Com a destruição de todos os shtetels durante a Segunda Guerra Mundial, a realidade judaica mudou e o movimento haredi passou a adotar alguns costumes que não haviam antes da Segunda Guerra, entre eles o envio de TODOS os rapazes para escolas religiosas de tempo integral, quer eles queiram, quer não.


E hoje em dia, por algum motivo que ninguém sabe explicar direito, é esperado que todos os rapazes haredim passem o dia estudando, e se for possível, mesmo depois de casados, que continuem estudando...


Na teoria, isso é muito bonito, mas na prática... na prática isso causa vários problemas. Mas enfim, não estou aqui para falar de problemas e sim de Shtisel.

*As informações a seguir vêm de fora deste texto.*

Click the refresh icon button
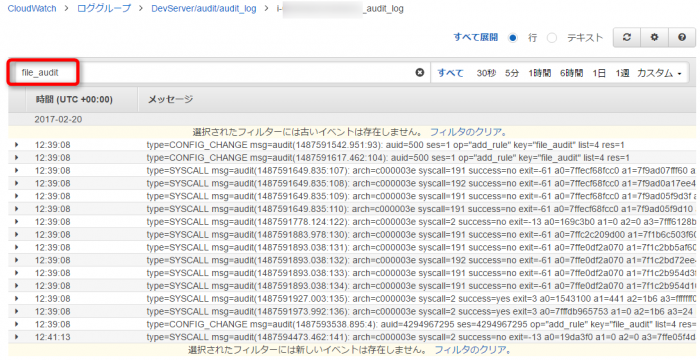click(627, 38)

Agora que vocês já sabem como funcionava no shtetel, fica mais fácil entender porque algumas mulheres de Shtisel trabalham para sustentar os maridos que passam o dia estudando.







KOLEL

Kolel é uma instituição de estudos avançados de Talmud e literatura rabínica em tempo integral (de manhã cedo até o final da tarde ou início da noite), onde a maioria absoluta dos estudantes são casados. O kolel paga um valor ínfimo para seus estudantes. A maioria dos kolels depende de doadores. Esposas cujos maridos estudam em kolel tem que trabalhar para ajudar a pagar as despesas da casa. Nenhum homem casado haredi é obrigado a ir a um kolel, mas quem vai é muito respeitado na comuniadade.





REVOLUÇÃO FEMININA

É um ponto que foi apenas pincelado na série, mas que vemos sim acontecendo no mundo haredi. As mulheres estão crescendo de forma intelectual e emocional, comparando a vida delas com a vida de judias religiosas menos estritas (lembra da minha amiga que não dirigia ponderando se as mulheres que dirigem é que estão certas?), aspirando por diplomas para conseguir um salário maior... enfim... há sim uma certa revolução silenciosa acontecendo nestas comunidades.





UNIVERSIDADE

No mundo haredi-hardcore, seja ele hassídico ou não, Universidade é uma palavra proibida. Judeus, e principalmente Judias, não podem nem pensar em estudar em Faculdades ou Universidades. Não. Simplesmente não. Fim de discussão. Quem pertence a uma comunidade haredi-hardcore e frequenta uma Universidade, sofre preconceito.





SEM DINHEIRO

Todo mundo em Shtisel tem vida humilde e está sempre pensando em como pagar as contas de amanhã. A dificuldade financeira é uma realidade frequente no mundo haredi, e ela possui vários motivos... um deles é o fato da maioria das escolas haredim proibirem ensino secular (inglês, história, geografia, matemática mais avançada etc), outro motivo é proibirem que seus jovens cursem ensino superior e isso os impossibilita de competirem por empregos de maior salário. Mas já que Shtisel se passa em Israel, uma coisa vocês tem que entender que mesmo com curso universitário ou empregos bons, o custo de vida em Israel é alto.


O custo de vida é alto porque os impostos são altíssimos. É fácil elogiarmos as invenções dos engenheiros do Exército Israelense, a construção de aviões, sistema de defesa, a compra de novos caças de guerra com a tecnologia mais avançada do mundo etc etc etc mas... quem paga para a manutenção deste Exército e tudo o que ele precisa? O povo, através dos impostos.


Ninguém vai pra Israel pra se tornar rico financeiramente. Isso não existe, a não ser que a pessoa ganhe na loteria.